Last year, I tested the Fitbit Charge 5 for review, and I was really impressed. It’s the best fitness tracker in Fitbit’s stable and one of the best Fitbits ever in my opinion: feature-stuffed, with a larger-surface screen than the Fitbit Luxe, beautifully bright and effectively operated via touch. I was impressed enough to keep using it while I had that six-month trial of Fitbit Premium that came with the device, switching back and forth as I was reviewing other devices.
Fitbit Premium, from a technical point of view, is a great service. It’s well-designed, with a wonderfully accessible interface perfect for fitness beginners. Simple scores, such as your Daily Readiness score, Sleep score and so on, offer clear feedback on how you’re doing, with more detailed metrics available to you if you want to go deeper into how your body is operating.
Guided programs help you follow specific exercise and diet plans, complete with individual workouts and recipes. It’s designed to be a home for all your vital health and fitness information collected by your phone, scales and fitness tracker, displayed on the “Health Metrics” dashboard. It's a lovely UX, all rounded corners and easy-to-understand, forgiving presentation.
There’s just one problem: it costs $9.99 a month in the US, £7.99 in the UK, or AU$15.49 in Australia. Alternatively, you can pay $79.99 in the US, £79.99 in the UK, or AU$129.99for a year. Although you get either six months or one year’s worth of subscription free with a new device, any usage after that will be charged. Getting a used Fitbit? You’re only likely to be able to access the 90-day free trial offered to new app on-boarders, further increasing the cost of your device.
Let’s say you get a Fitbit for $150 in the US, which might be a Charge 5, a Fitbit Luxe, or Versa 3 at a discounted price, and with it comes a six-month free trial of Fitbit Premium. Once you’ve loaded all your health information, followed some guided programs, and taken advantage of what Fitbit has to offer, you might choose to continue using the subscription for another year, paying $80 to do so. Effectively, your Fitbit has actually cost you $220. On a rolling subscription, it would cost $260.
Once my trial period was up, as good as Fitbit Premium was, I decided not to renew.

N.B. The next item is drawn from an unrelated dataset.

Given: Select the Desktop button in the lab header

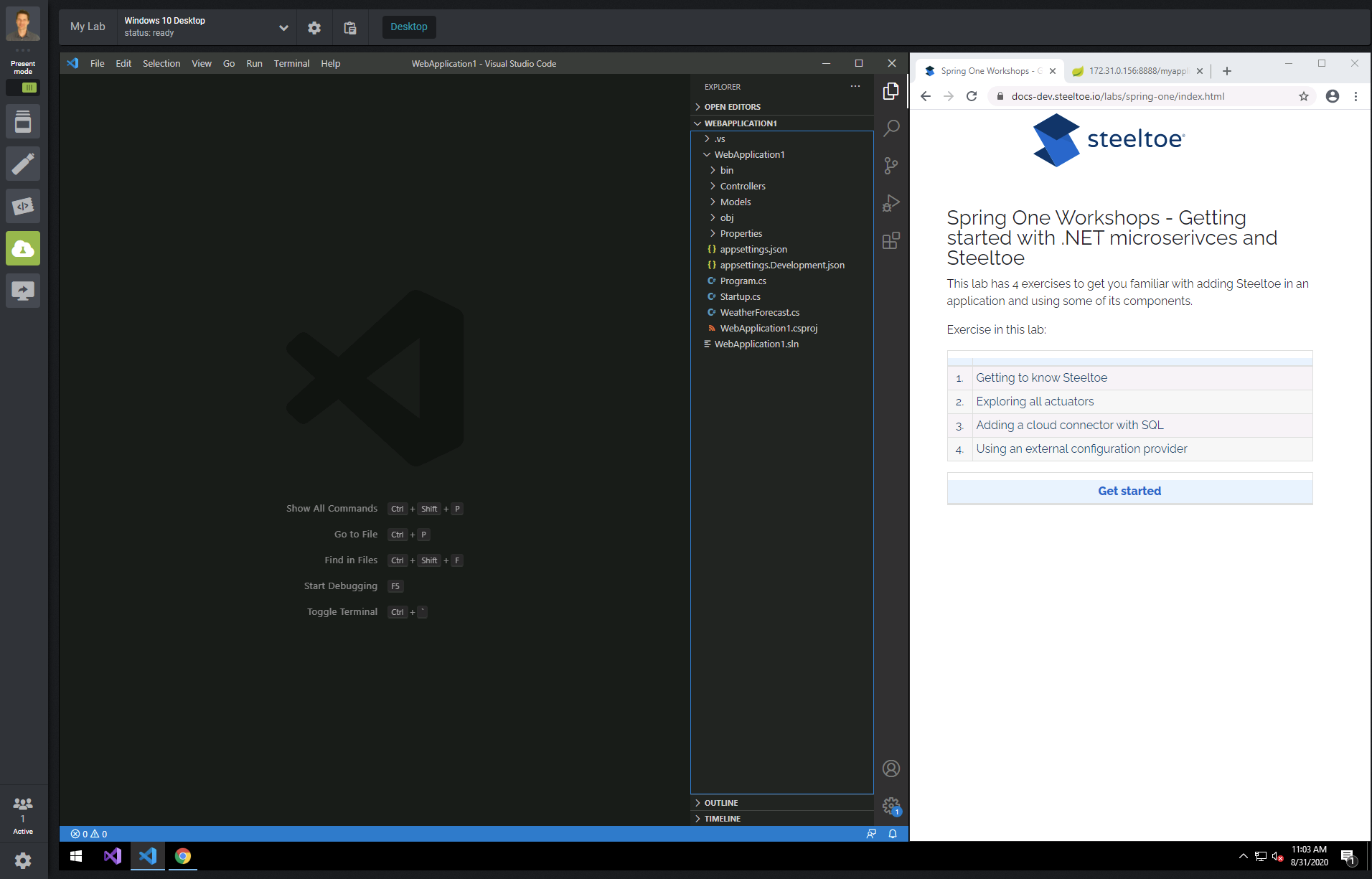Looking at the screenshot, I should [x=408, y=27].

I was chopping and changing devices so much (as a fitness tech reviewer, it comes with the territory) that I didn’t think I would get enough bang for my buck, as I wouldn’t be constantly making the most of my Premium subscription.
I had trialed Garmins before, but over the last few months, I have worn the Enduro, Forerunner 955 Solar, and Forerunner 255 Music in quick succession, and I fell in love with Garmin’s high-powered devices. Of course, I’m not going to compare the Charge 5 to an expensive brute of a watch like the Garmin Enduro, which is designed for serious endurance athletes: fundamentally, these devices are very different, aimed at two different groups of fitness enthusiasts.
However, Garmin Connect is not only a more comprehensive tool than Fitbit Premium, it’s also not hidden behind a paywall. Although Garmin's UX requires a little bit more effort to dive into (it's not nearly presented as nicely) and fully understand your metrics, it adds a wealth of detail missing in Fitbit Premium. Simple scores such as your “Body Battery” are still present, allowing you to understand how well rested you are, and your stress score comes packaged in an efficient pie chart format, with red slices indicating severe stress and blue indicating relaxation.
Steps taken, calories burned and floors climbed are all shown against the targets you set for yourself. Heat maps of the body highlight the muscles most recently worked. Heart rate variability and respiration stats contribute to your sleep score, but you can also dive into these features individually.
But it's in endurance exercise that Garmin Connect really shines. Take running, for example; your Garmin GPS creates a detailed map of the course you ran, with your route showing different colors depending on speed and exertion. Details on your cadence, pace, and more can be provided, varying from device to device with more expensive, high-powered devices obviously demonstrating more metrics. But for a free piece of companion software, it gives you far more information than Fitbit Premium’s top-line approach to metrics. I’m not going back to Fitbit Premium for any length of time unless it’s to review a new device.
Ordinarily, I would say Fitbit Premium’s approach is great for beginners, while Garmin Connect is for people more serious about their training. However, Fitbit’s paywall suggests it should be the other way around.
Let’s say you live in the US and have that $150 Fitbit for two years. A six-month Fitbit Premium subscription is free, and you pay around $140 in total for the remaining 18 months. Why wouldn’t you just get a more powerful $300 device from the outset, use the better free software that comes with it, and get more fitness bang for your buck?